━━━ Data to process ━━━

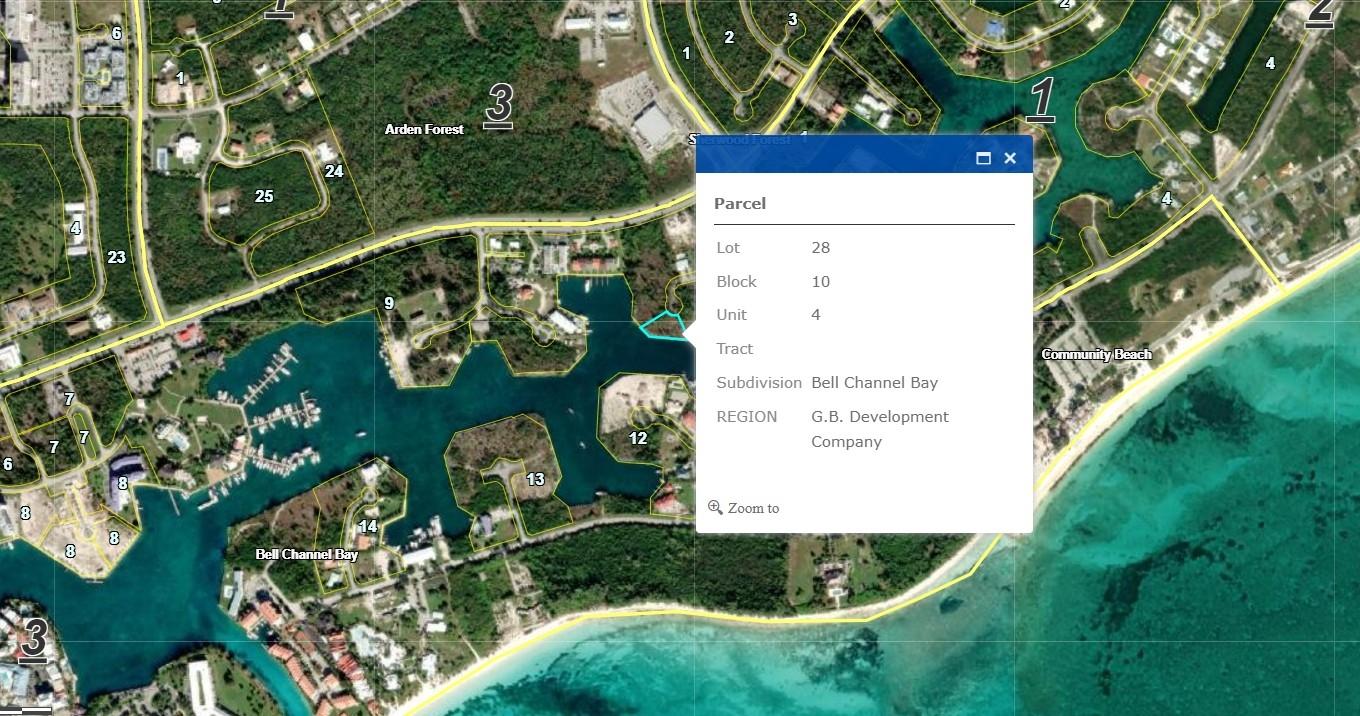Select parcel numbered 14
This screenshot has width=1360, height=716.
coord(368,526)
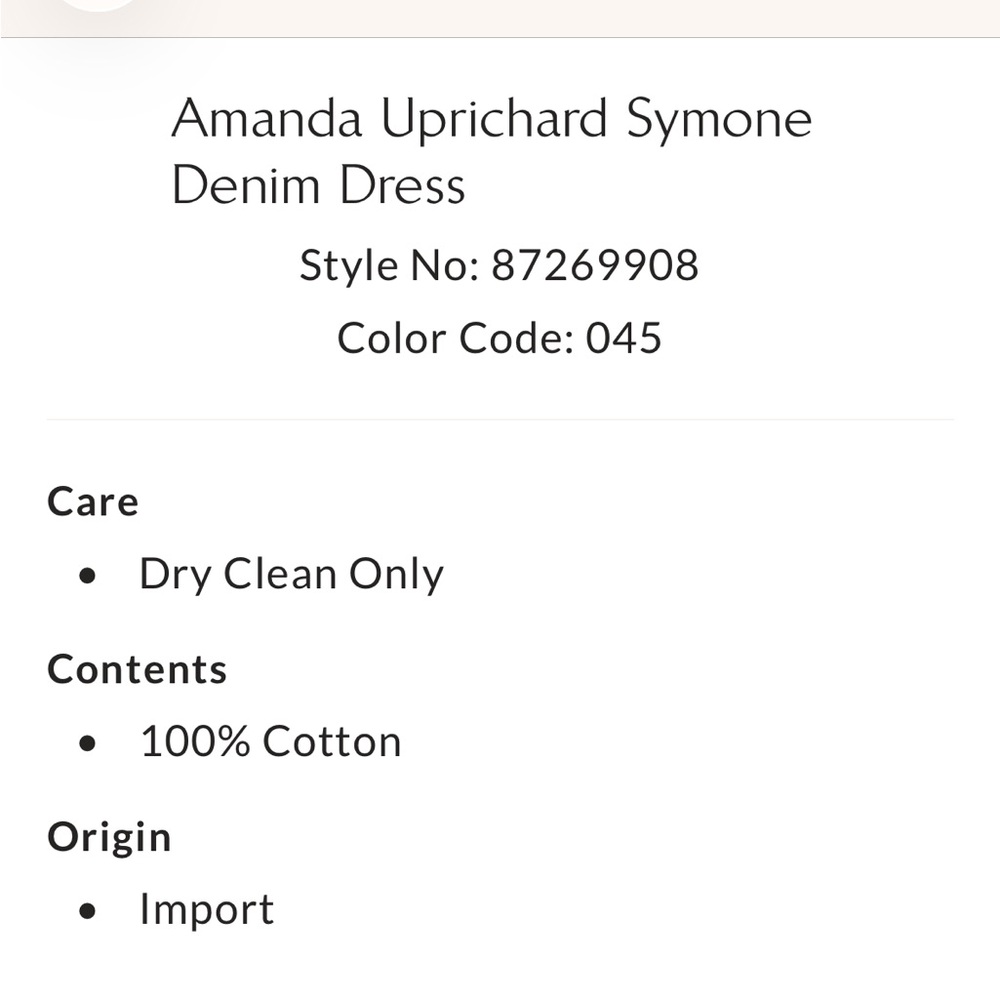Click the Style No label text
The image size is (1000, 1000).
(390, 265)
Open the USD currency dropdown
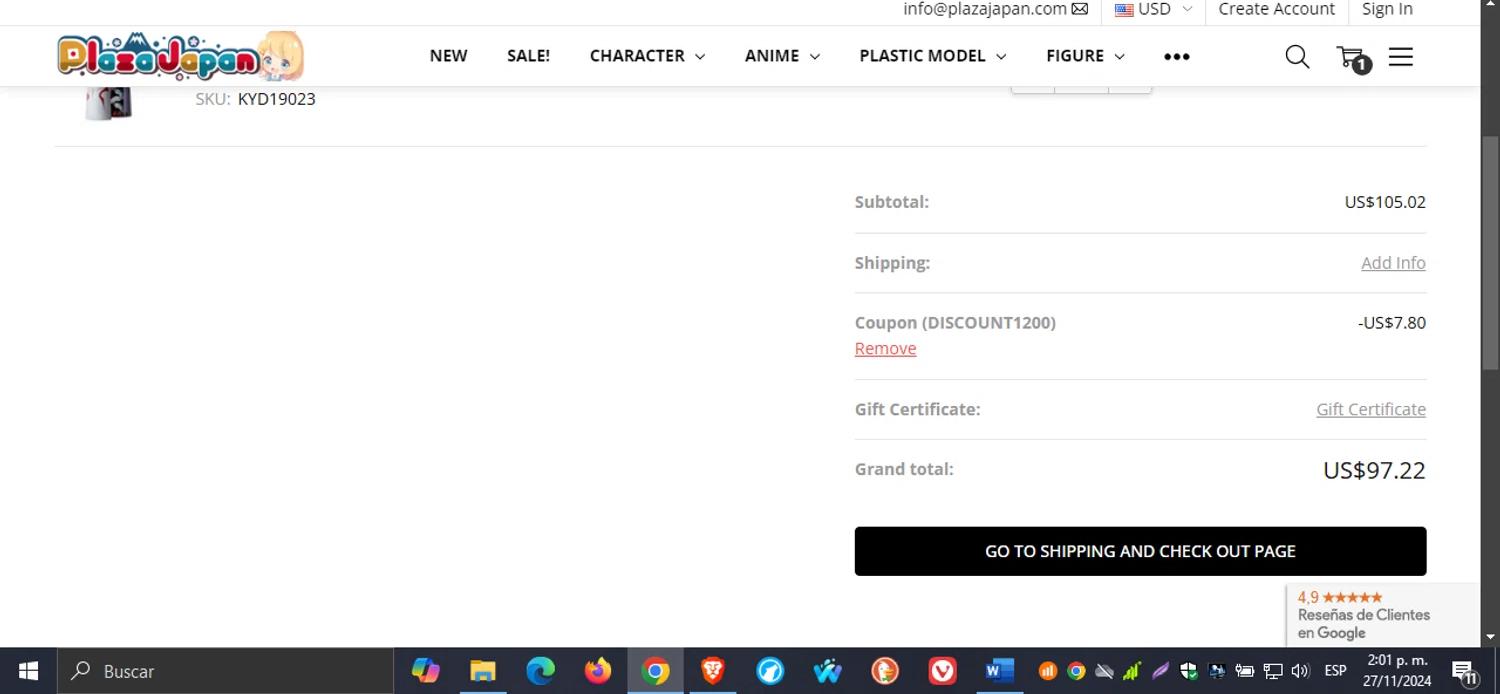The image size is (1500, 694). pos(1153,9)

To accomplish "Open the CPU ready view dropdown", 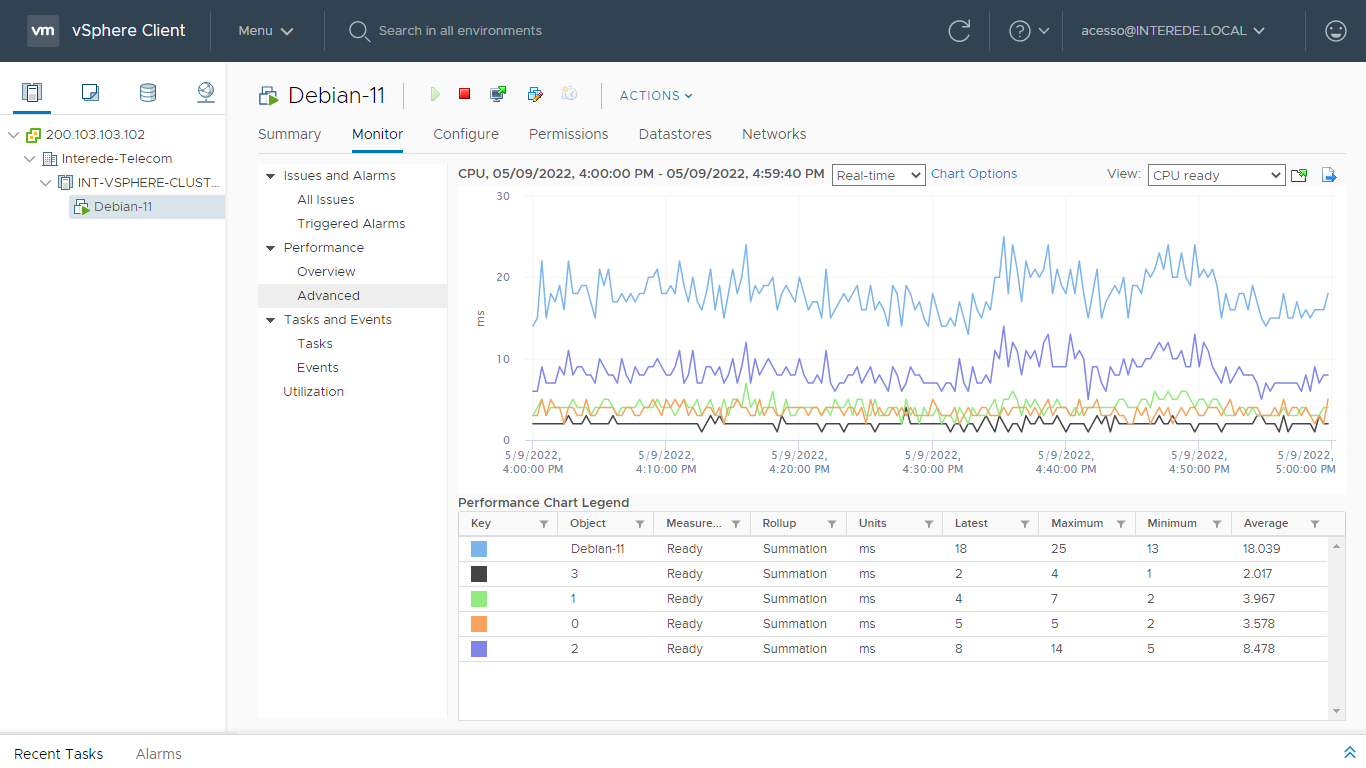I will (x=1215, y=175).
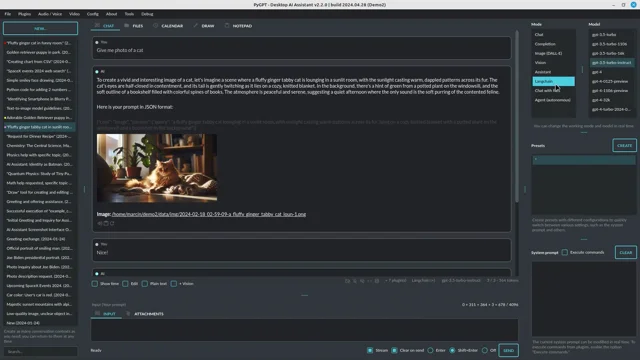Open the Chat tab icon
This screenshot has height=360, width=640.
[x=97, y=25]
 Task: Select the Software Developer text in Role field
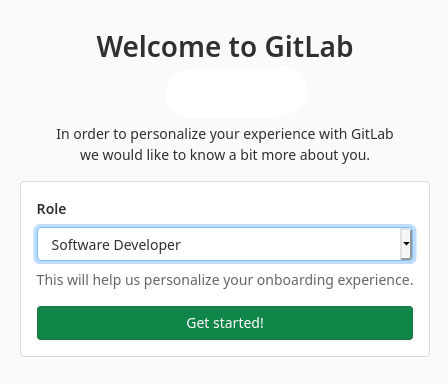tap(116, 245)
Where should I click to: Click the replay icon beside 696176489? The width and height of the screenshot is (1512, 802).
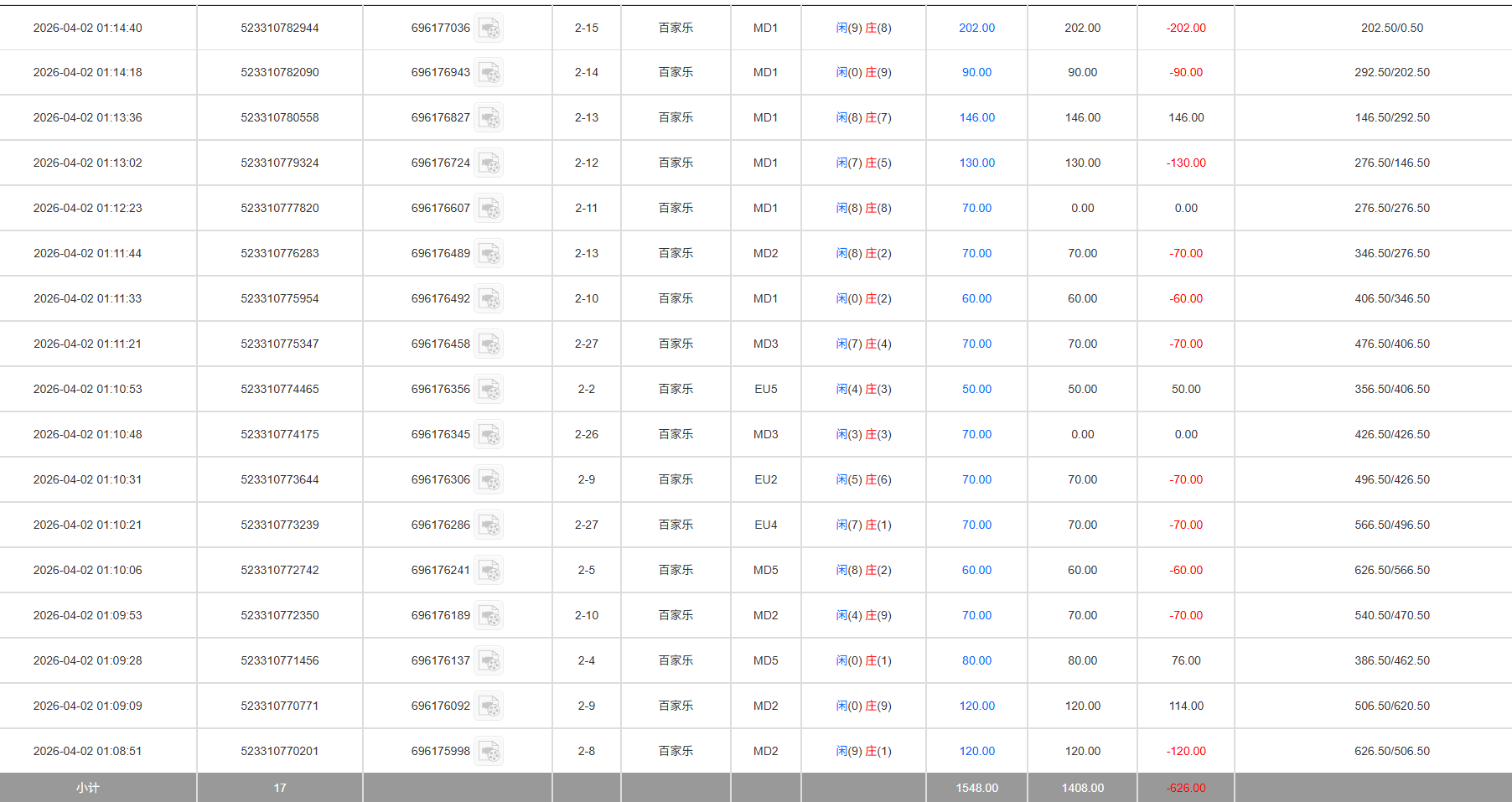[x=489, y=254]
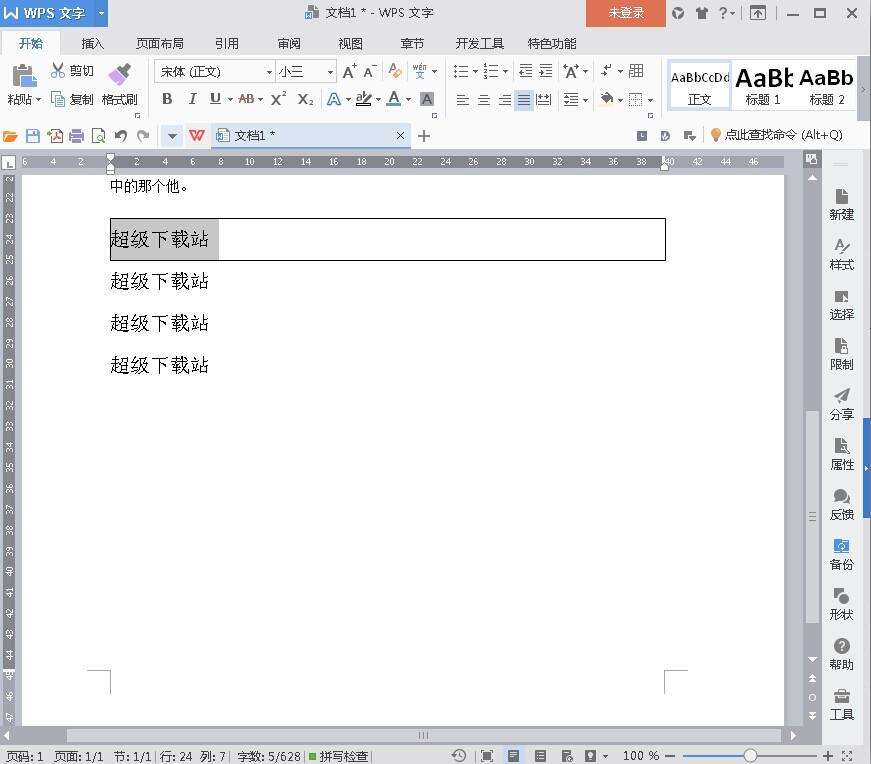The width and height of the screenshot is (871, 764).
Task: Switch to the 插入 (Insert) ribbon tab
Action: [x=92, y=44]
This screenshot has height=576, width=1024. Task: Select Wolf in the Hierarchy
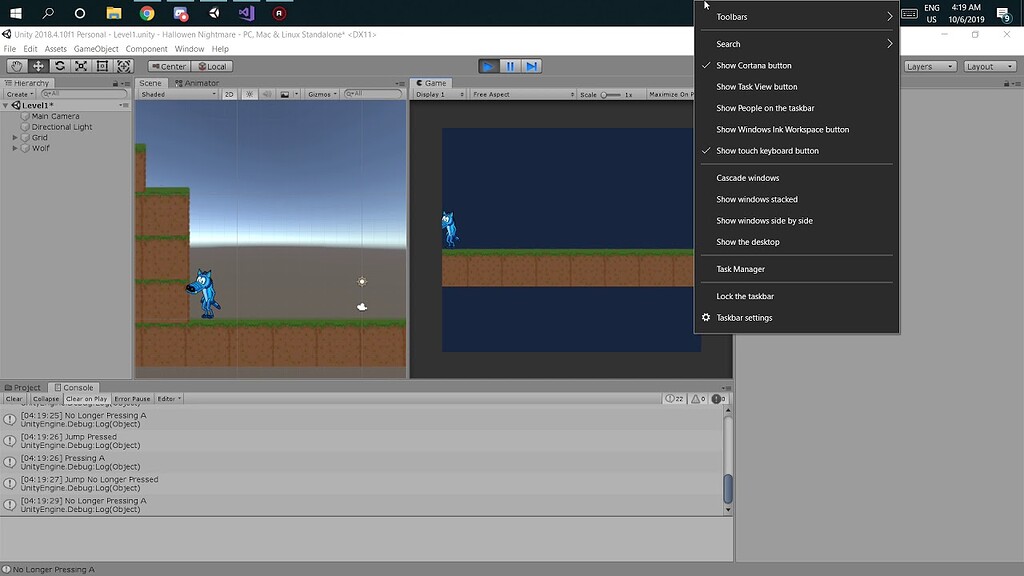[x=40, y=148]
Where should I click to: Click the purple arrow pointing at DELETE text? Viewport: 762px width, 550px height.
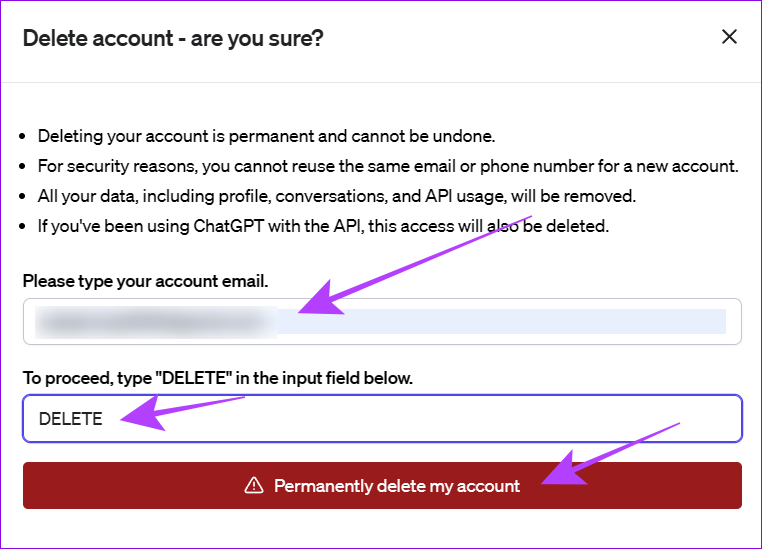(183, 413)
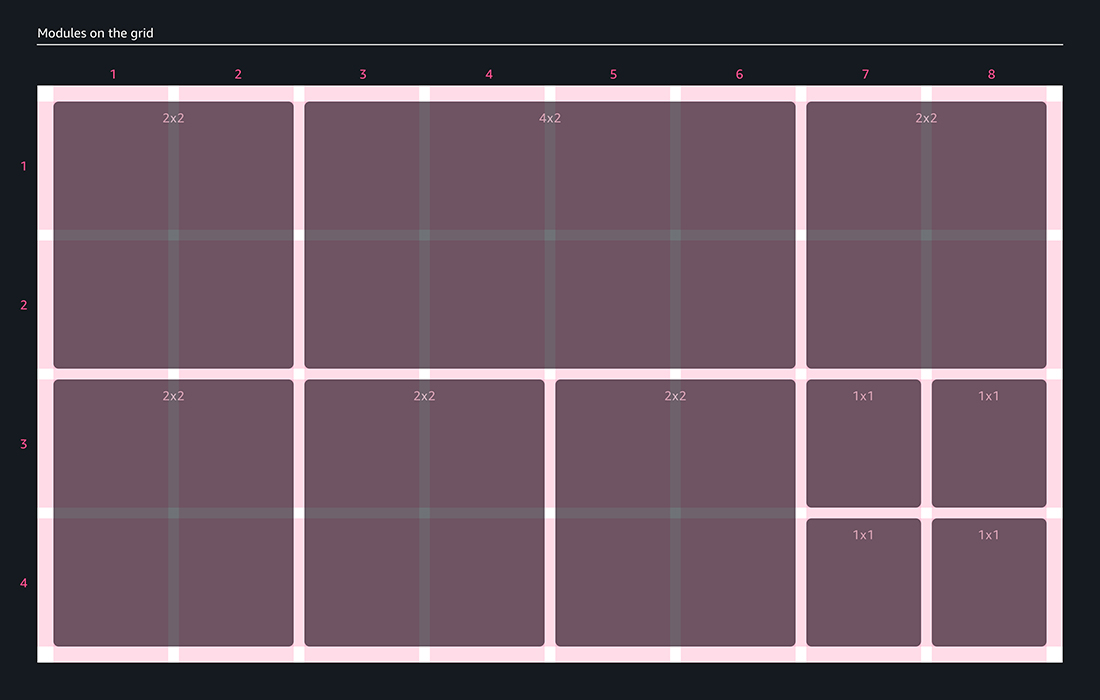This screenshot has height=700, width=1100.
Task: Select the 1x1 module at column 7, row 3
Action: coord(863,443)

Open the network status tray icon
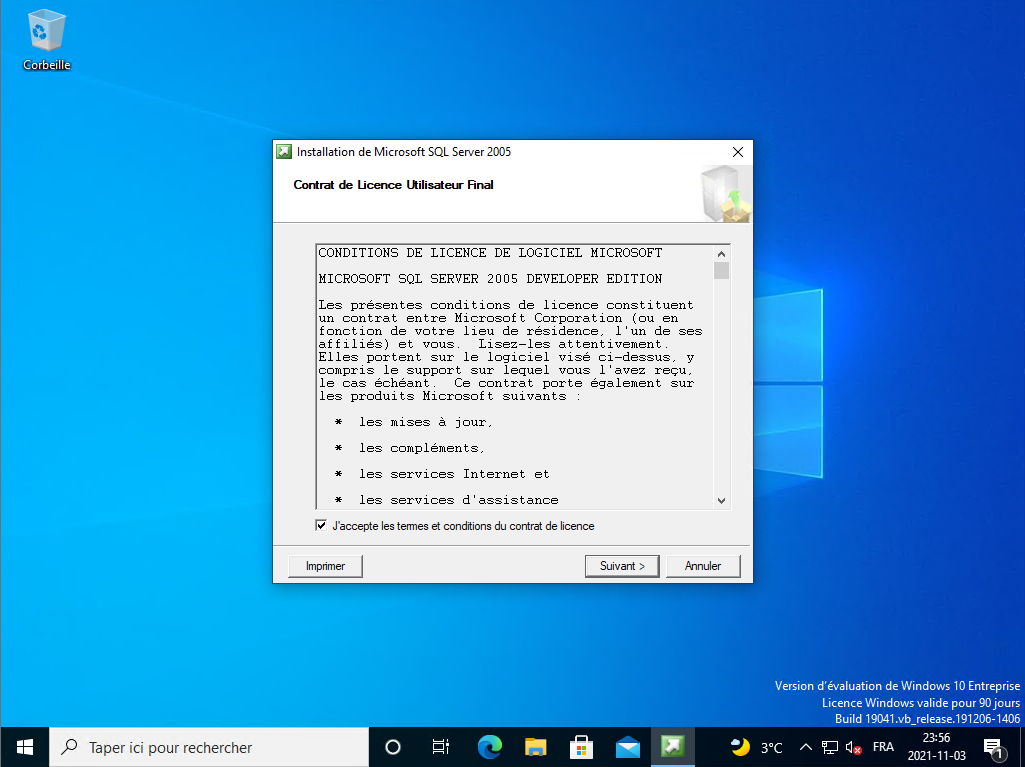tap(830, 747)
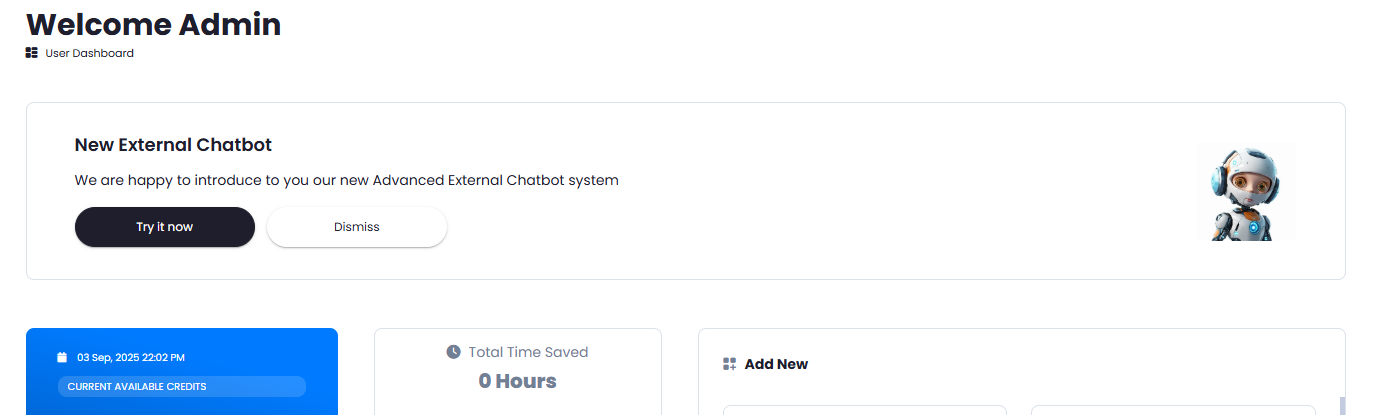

━━━

*What is required:* All lines from the one bearing "This screenshot has height=576, width=1024." through the last line of the records, and only those, should be duplicated exactly; no picture belongs in the copy.

*Completed task:*
This screenshot has height=576, width=1024. Task: Select Wolf in the Hierarchy
[x=40, y=148]
Where should I click to: Click the purple arrow pointing at DELETE text? Viewport: 762px width, 550px height.
(183, 413)
This screenshot has height=700, width=1100.
Task: Select the 1x1 module at column 7, row 3
Action: coord(863,443)

Open the network status tray icon
tap(830, 747)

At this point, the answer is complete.